Model-based Hierarchical Clustering

Agglomerative hierarchical clustering based on maximum likelihood for a Gaussian mixture model parameterized by eigenvalue decomposition.

Usage

hcE(data, partition = NULL, minclus=1, ...)
hcV(data, partition = NULL, minclus = 1, alpha = 1, ...)
hcEII(data, partition = NULL, minclus = 1, ...)
hcVII(data, partition = NULL, minclus = 1, alpha = 1, ...)
hcEEE(data, partition = NULL, minclus = 1, ...)
hcVVV(data, partition = NULL, minclus = 1, alpha = 1, beta = 1, ...)

Arguments

data: A numeric vector, matrix, or data frame of observations. Categorical variables are not allowed. If a matrix or data frame, rows correspond to observations and columns correspond to variables.
partition: A numeric or character vector representing a partition of observations (rows) of data. If provided, group merges will start with this partition. Otherwise, each observation is assumed to be in a cluster by itself at the start of agglomeration.
minclus: A number indicating the number of clusters at which to stop the agglomeration. The default is to stop when all observations have been merged into a single cluster.
alpha, beta: Additional tuning parameters needed for initializatiion in some models. For details, see Fraley 1998. The defaults provided are usually adequate.
...: Catch unused arguments from a do.call call.

Value

A numeric two-column matrix in which the ith row gives the minimum index for observations in each of the two clusters merged at the ith stage of agglomerative hierarchical clustering.

Details

Most models have memory usage of the order of the square of the number groups in the initial partition for fast execution. Some models, such as equal variance or "EEE", do not admit a fast algorithm under the usual agglomerative hierachical clustering paradigm. These use less memory but are much slower to execute.

References

J. D. Banfield and A. E. Raftery (1993). Model-based Gaussian and non-Gaussian Clustering. Biometrics 49:803-821.

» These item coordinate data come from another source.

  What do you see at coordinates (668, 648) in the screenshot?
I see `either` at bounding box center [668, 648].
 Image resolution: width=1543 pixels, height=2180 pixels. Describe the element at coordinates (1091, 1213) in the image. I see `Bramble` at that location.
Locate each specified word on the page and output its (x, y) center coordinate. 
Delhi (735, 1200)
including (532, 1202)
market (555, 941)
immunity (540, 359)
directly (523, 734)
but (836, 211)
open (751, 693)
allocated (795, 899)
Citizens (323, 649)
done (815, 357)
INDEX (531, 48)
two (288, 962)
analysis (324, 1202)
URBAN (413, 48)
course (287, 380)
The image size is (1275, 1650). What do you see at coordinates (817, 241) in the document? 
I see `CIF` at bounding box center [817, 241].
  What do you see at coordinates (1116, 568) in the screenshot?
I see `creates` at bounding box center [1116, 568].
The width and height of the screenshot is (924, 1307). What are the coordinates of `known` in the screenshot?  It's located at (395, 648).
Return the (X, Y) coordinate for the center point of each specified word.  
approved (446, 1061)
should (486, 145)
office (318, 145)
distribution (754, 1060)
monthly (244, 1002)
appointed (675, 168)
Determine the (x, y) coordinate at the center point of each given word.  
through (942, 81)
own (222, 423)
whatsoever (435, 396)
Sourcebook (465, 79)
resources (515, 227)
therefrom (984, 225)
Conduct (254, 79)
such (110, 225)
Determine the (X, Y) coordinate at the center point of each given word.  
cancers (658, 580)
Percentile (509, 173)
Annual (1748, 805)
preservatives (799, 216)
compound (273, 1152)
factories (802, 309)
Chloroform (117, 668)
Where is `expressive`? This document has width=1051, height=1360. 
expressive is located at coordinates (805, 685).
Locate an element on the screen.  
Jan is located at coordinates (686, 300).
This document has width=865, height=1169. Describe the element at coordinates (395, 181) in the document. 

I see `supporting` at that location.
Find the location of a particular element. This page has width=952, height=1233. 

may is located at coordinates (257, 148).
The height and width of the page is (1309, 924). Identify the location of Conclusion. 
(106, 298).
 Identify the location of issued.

C. Fraley (1998). Algorithms for model-based Gaussian hierarchical clustering. SIAM Journal on Scientific Computing 20:270-281.

C. Fraley and A. E. Raftery (2002). Model-based clustering, discriminant analysis, and density estimation. Journal of the American Statistical Association 97:611-631.

Examples

hcTree <- hcEII(data = iris[,-5])
cl <- hclass(hcTree,c(2,3))

# \donttest{
par(pty = "s", mfrow = c(1,1))
clPairs(iris[,-5],cl=cl[,"2"])

clPairs(iris[,-5],cl=cl[,"3"])


par(mfrow = c(1,2))
dimens <- c(1,2)
coordProj(iris[,-5], classification=cl[,"2"], dimens=dimens)
coordProj(iris[,-5], classification=cl[,"3"], dimens=dimens)

# }